According to Carlson, the ability to write seemed almost genetic. Her mother was a writer for radio when she was growing up and her father was a sketch artist.
“[My father] did sketches and drawings and I never knew that,” Carlson said during a Q&A session at Old FireHouse books on Aug. 29. “So I came from a writer and an artist.”
Carlson has also written as a reporter for the Coloradoan. Carlson said she always wanted to write but didn’t want to write short stories or poetry, so a book seemed like the perfect fit.
“You have to have compassion. Anything you can do when you are on your off time would be good, but you need that compassion.” Mary Carlson, author of “Drinking from the Trough: A Veterinarians Memoir.
Carlson, who originally hails from Chicago, fell in love with the West after visiting her uncle in Fort Collins. She came to CSU to get a degree in physical therapy, which is when she met her husband, Earl Carlson.
Earl Carlson was in his freshman year of vet school when the two met. Carlson was inspired by Earl to go back to school and apply to become a vet.
After graduating and working on a small farm in Fort Collins, Mary Carlson opened up the Blue Spruce Cat Clinic in her home. The clinic provided medical care for all the felines here in the city. She and her husband connected to the community by taking care of neighborhood animals through house calls.

Karen Boehler, a friend of Mary and Earl Carlson, said that they are a lovely couple devoted to their practice and their clients.
“They were both incredible vets,” Boehler said. “[Mary] did large animals and was certified as a horse acupuncturist, one of the first.”

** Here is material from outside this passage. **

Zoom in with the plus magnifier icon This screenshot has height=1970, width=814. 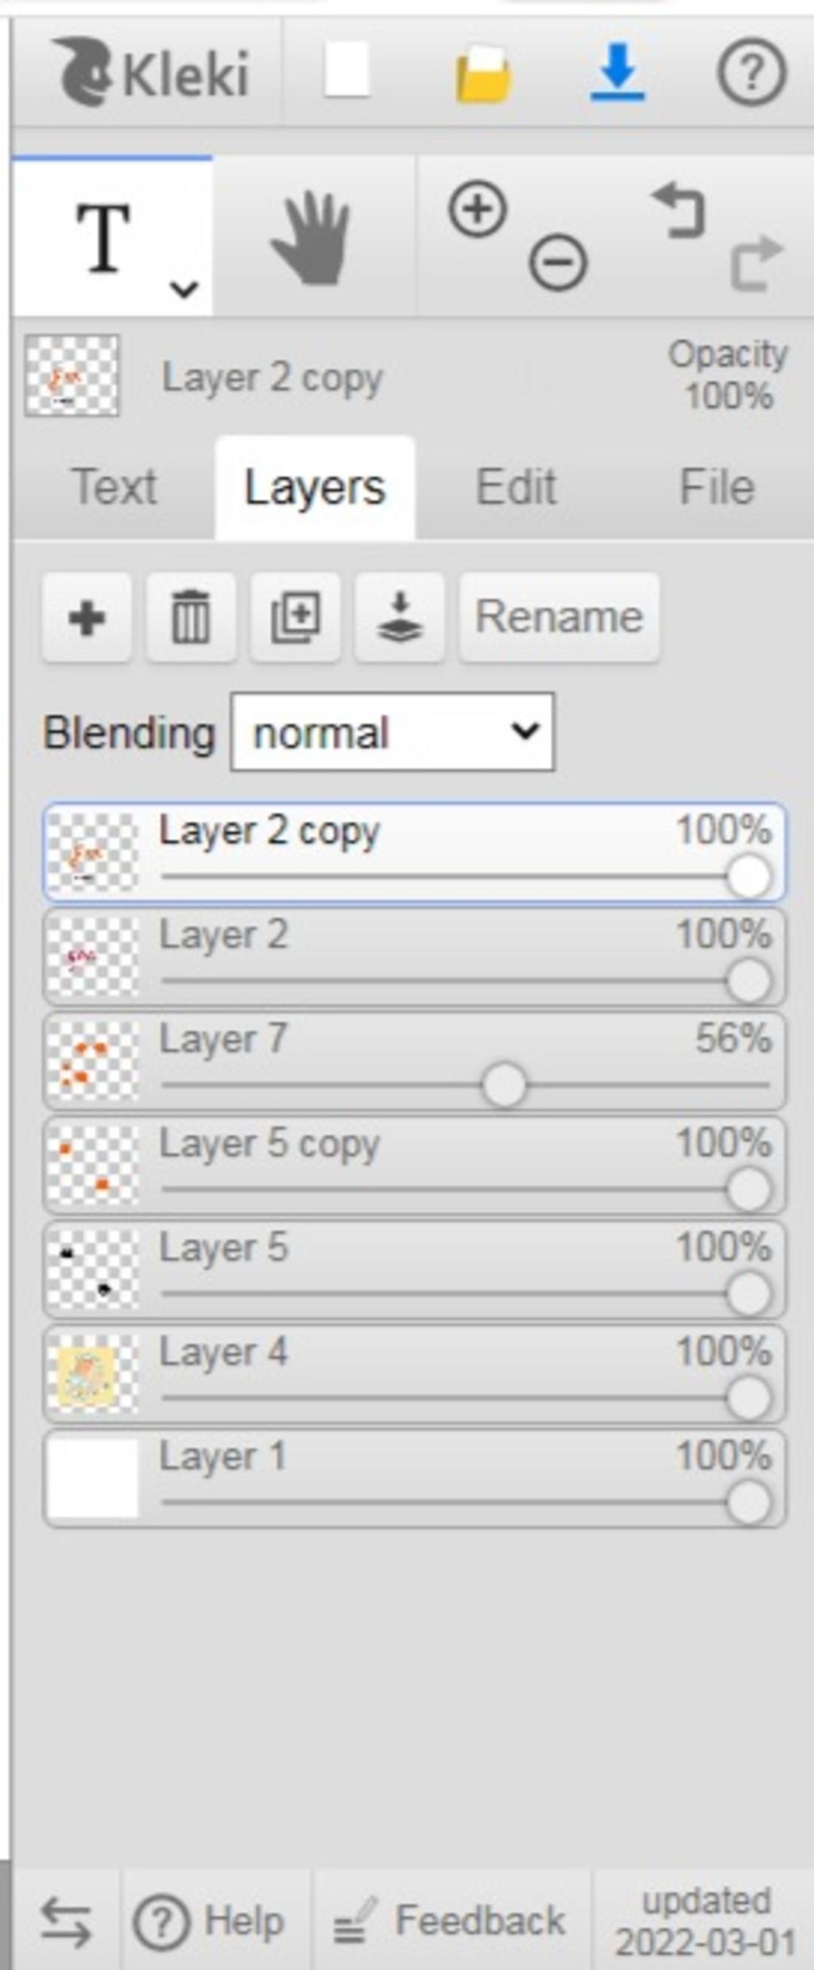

During the Q&A, Boehler shared a heartwarming memory of when her cat Rascal had to be put to sleep and how compassionate and kind both Earl and Mary Carlson were through the entire process.
Compassion is something Mary Carlson says is crucial when working with animals and is an important element of studying veterinary medicine.

“You have to have compassion,” Mary Carlson said. “If you were to do some volunteer work at the humane society or if you were to go to a nursing home or shadow someone with a therapy dog, that would be a good thing to do. Anything you can do when you are on your off time would be good, but you need that compassion.”
Mary Carlson retired from veterinary medicine in 2008 due to a hip replacement surgery. Mary Carlson is now a lecturer in anatomy at the CSU college of Veterinary Medicine and Biomedical Sciences.
“Drinking from the Trough: A Veterinarians Memoir” is now available in bookstores and online.